Date help created: 06 Apr 2010 Date last updated: 06 Apr 2010DataRows is a Python module which allows access to blocked data files a row at a time.
There is a class DataRows in the module. So to access it you would type (in Python)
>>> from DataRows import DataRows
This is assuming that the lib directory is on your PYTHONPATH (the DataRows.so file lives as a symbolic link inside this directory).
The constructor has three mandatory arguments:
par_file: the file name for the par file of the blocked data file
dim: the dimension in which the rows are directed (1 <= dim <= ndim)
mode: 'r' for reading and 'w' for writing
and one optional argument:
in_order: 0: the rows are indexed in block order 1: the rows are indexed in point order
The default is that in_order = 0, which is what you would use (because it is more efficient) if you did not mind the order that the rows are returned in (it happens to do it a block at a time in the orthogonal dimensions).

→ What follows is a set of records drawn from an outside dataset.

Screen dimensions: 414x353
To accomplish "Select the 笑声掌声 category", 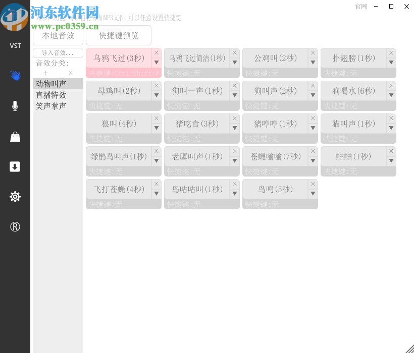I will click(51, 105).
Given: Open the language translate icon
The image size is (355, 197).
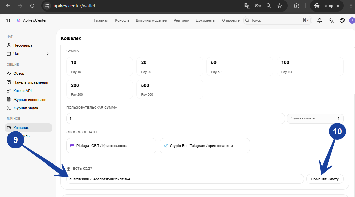Looking at the screenshot, I should pyautogui.click(x=331, y=20).
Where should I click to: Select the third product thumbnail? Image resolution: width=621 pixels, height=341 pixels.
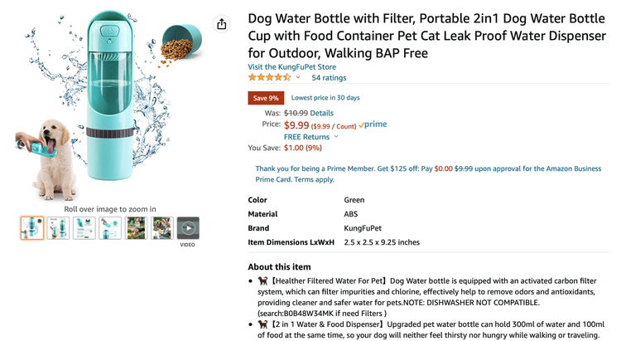84,228
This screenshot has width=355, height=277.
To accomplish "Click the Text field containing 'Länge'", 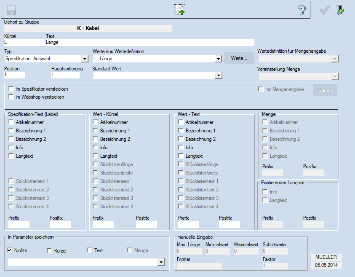I will pyautogui.click(x=149, y=42).

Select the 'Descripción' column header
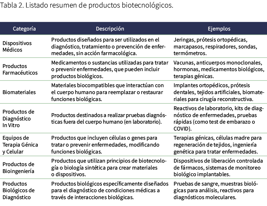coord(110,28)
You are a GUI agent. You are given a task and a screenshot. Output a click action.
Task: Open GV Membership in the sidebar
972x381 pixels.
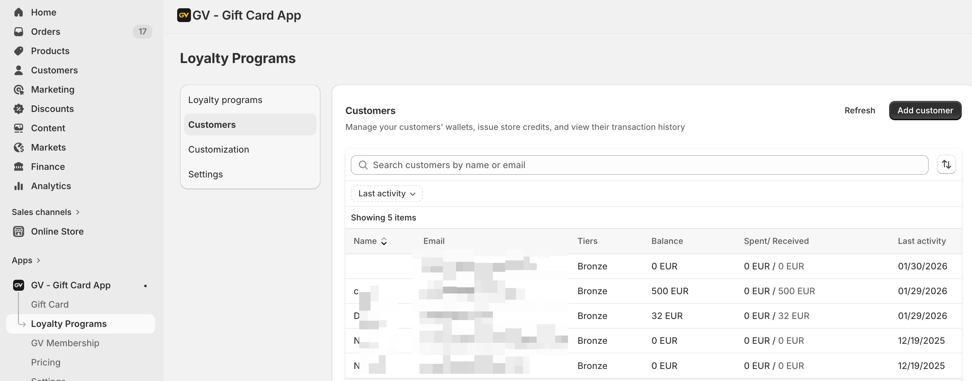pos(65,343)
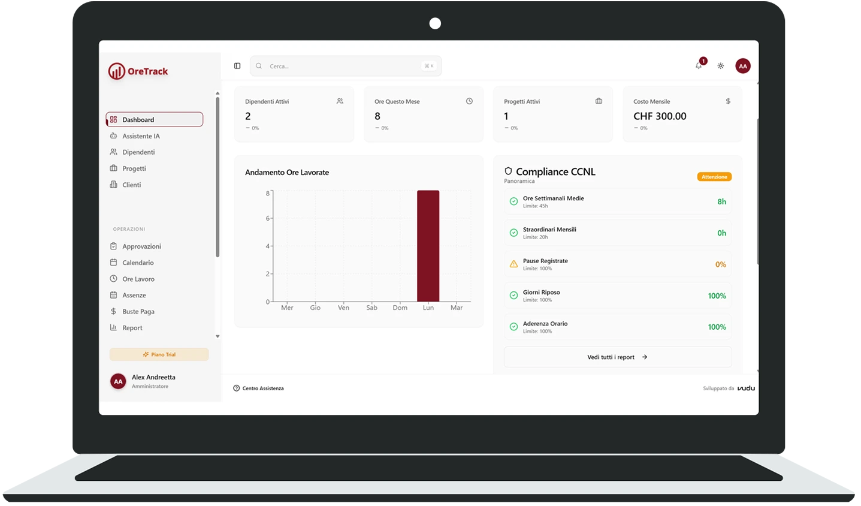
Task: Click the Ore Lavoro clock icon
Action: pos(114,279)
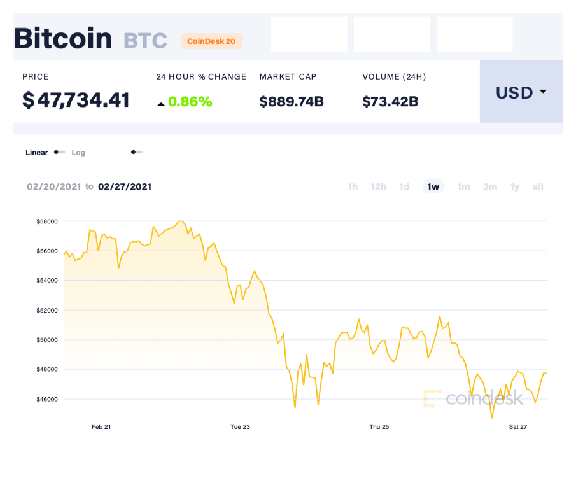Viewport: 576px width, 478px height.
Task: Flip the unlabeled toggle right of Log
Action: click(137, 152)
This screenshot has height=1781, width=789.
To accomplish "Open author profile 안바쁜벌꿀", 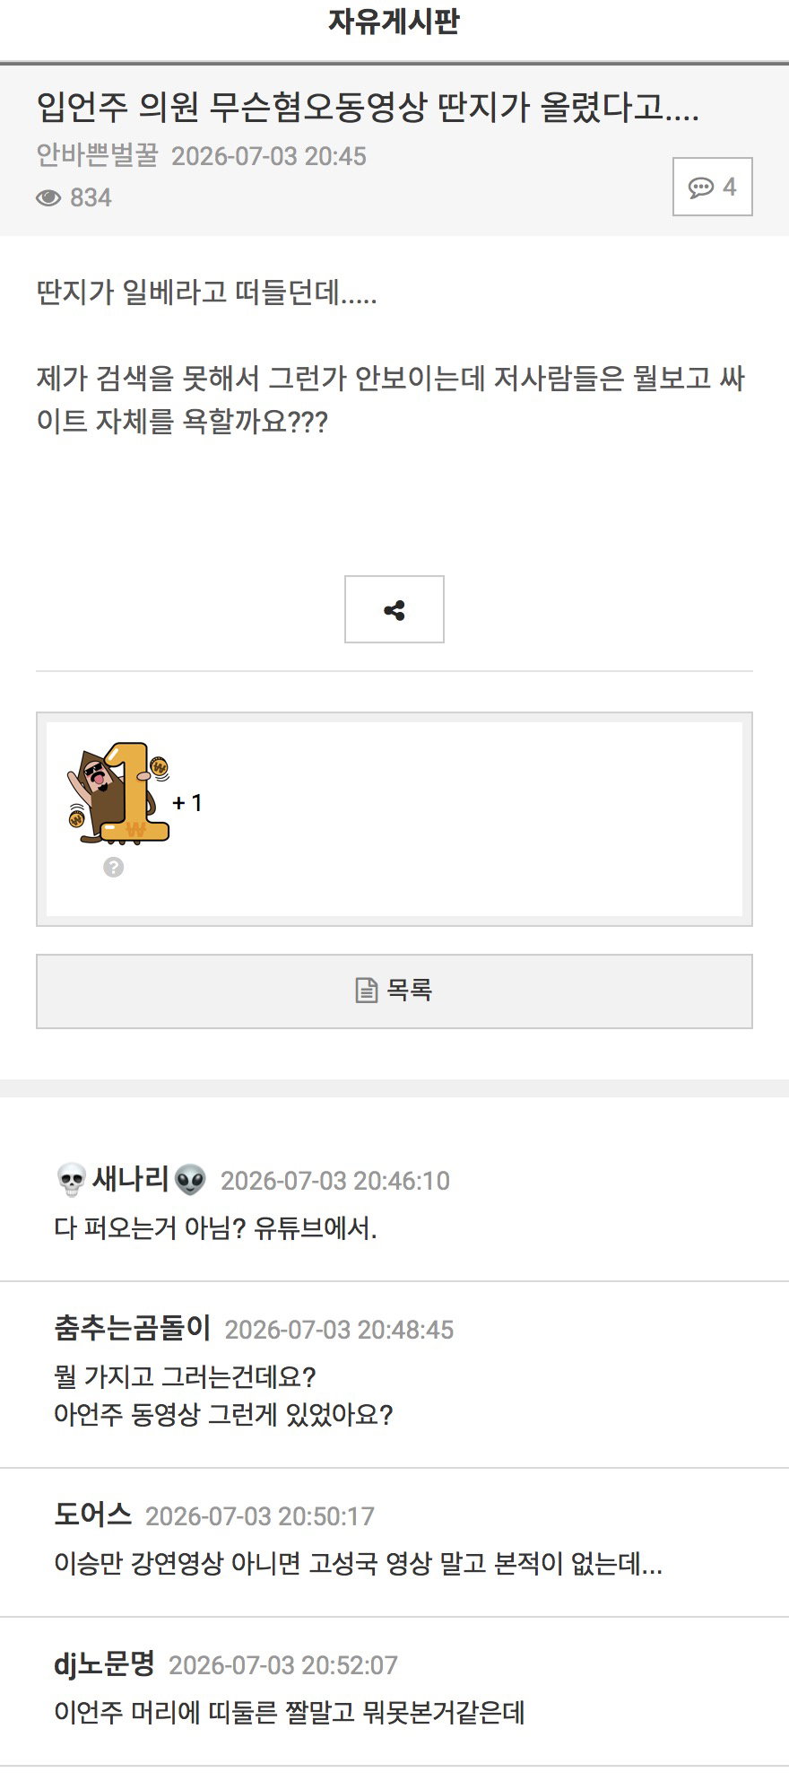I will tap(97, 155).
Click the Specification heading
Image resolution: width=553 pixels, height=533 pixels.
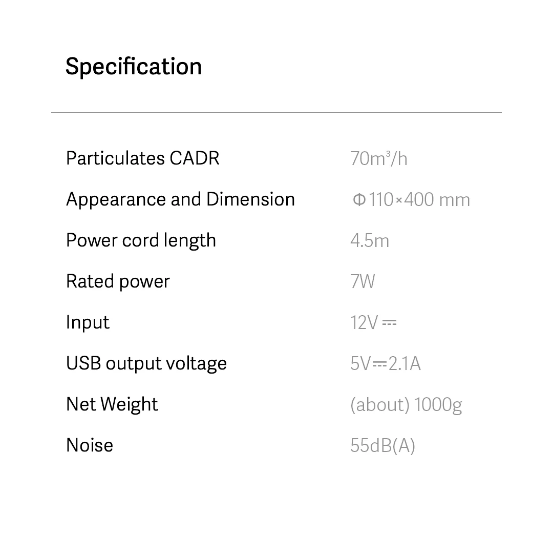coord(134,67)
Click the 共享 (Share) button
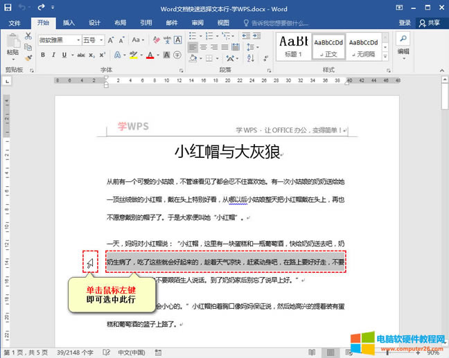Image resolution: width=449 pixels, height=358 pixels. point(430,23)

If you need the data in the natural point order (in the orthogonal dimensions) then you have to use in_order = 1.
It is perhaps slightly confusing that if you want to open a DataRows object for writing then the par file first needs to exist, because this is where all the information about the number of points, etc., lives. (An alternative design would have been to pass all that information into the constructor.)
For example:
dataRows = DataRows('edl387_5.spc.par', 1, 'r')
or:
dataRows = DataRows('edl387_5.spc.par', 1, 'r', 1)
These both access the rows in the dim 1 direction, with the second form returning the rows in natural point order.

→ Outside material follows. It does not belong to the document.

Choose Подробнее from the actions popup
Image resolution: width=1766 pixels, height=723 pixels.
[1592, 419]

Some attributes of the dataRows object:
name: the name of the par file dim: the dimension in which the rows are directed ndim: the number of dimensions for the data file row_size: the size of a given row nrows: the total number of rows in the data file npoints: the number of points in each of the dimensions block_size: the block size in each of the dimensions
Thus, for example, to determine the number of points in the spectrum (so not just in the dim being considered) you can do:
npoints = dataRows.npoints
Note that dataRows.nrows is the same as len(dataRows).

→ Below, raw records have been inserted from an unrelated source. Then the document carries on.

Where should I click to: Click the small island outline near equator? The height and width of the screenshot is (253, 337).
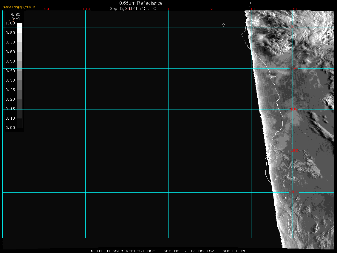(223, 25)
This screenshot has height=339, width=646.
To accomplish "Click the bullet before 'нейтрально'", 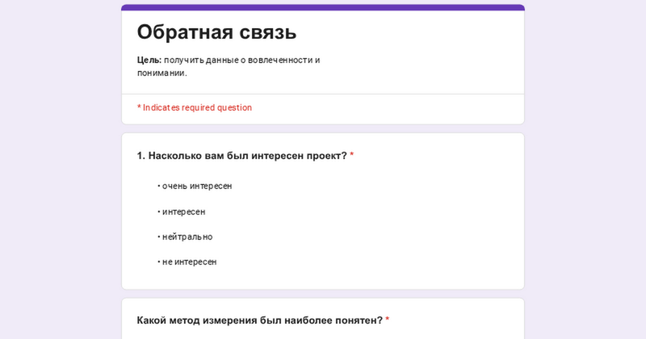I will pyautogui.click(x=158, y=236).
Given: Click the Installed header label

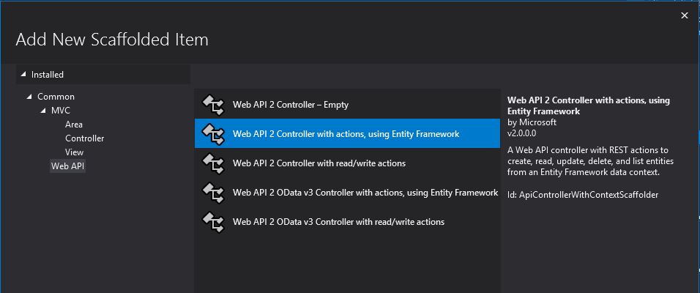Looking at the screenshot, I should (x=48, y=75).
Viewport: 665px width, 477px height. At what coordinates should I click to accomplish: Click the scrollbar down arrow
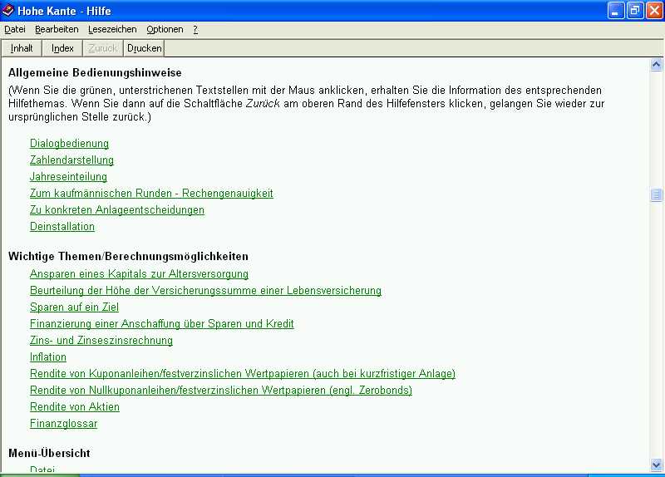657,464
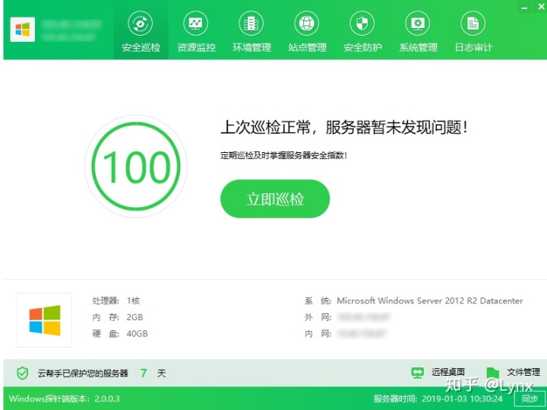The image size is (547, 410).
Task: Click the 7 days protected counter
Action: [144, 373]
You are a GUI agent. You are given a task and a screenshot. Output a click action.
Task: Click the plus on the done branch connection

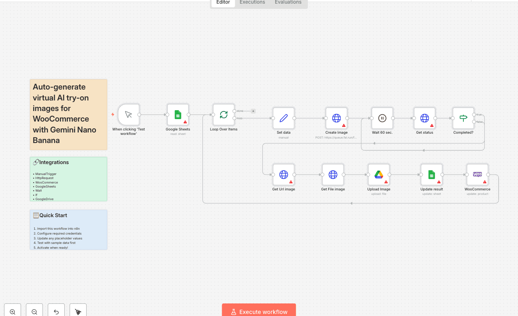(253, 111)
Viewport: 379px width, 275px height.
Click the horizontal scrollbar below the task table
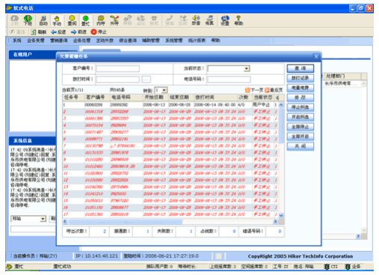coord(170,221)
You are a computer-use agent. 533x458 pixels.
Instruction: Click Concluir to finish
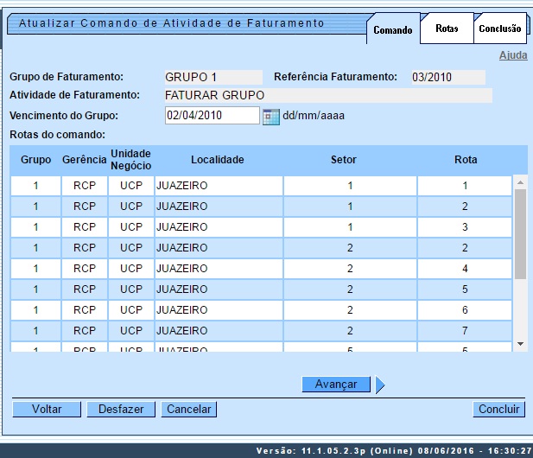tap(499, 410)
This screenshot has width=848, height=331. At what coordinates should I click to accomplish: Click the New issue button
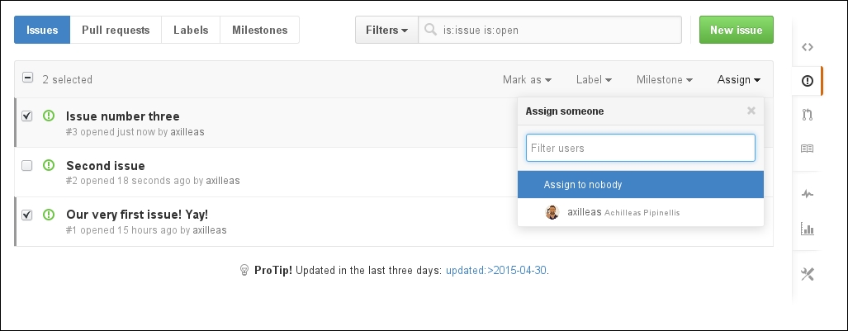(736, 30)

To access the n^th row in a spectrum you can do:
data = dataRows[n]
You must have 0 <= n < nrows. The result is a list of length dataRows.row_size.
There are two additional functions available on a dataRows object:
index(point): converts from an N-dimensional point to the corresponding index (0 <= index < dataRows.nrows).
point(index): converts from an index to an N-dimensional point where the element dataRows.dim is 0.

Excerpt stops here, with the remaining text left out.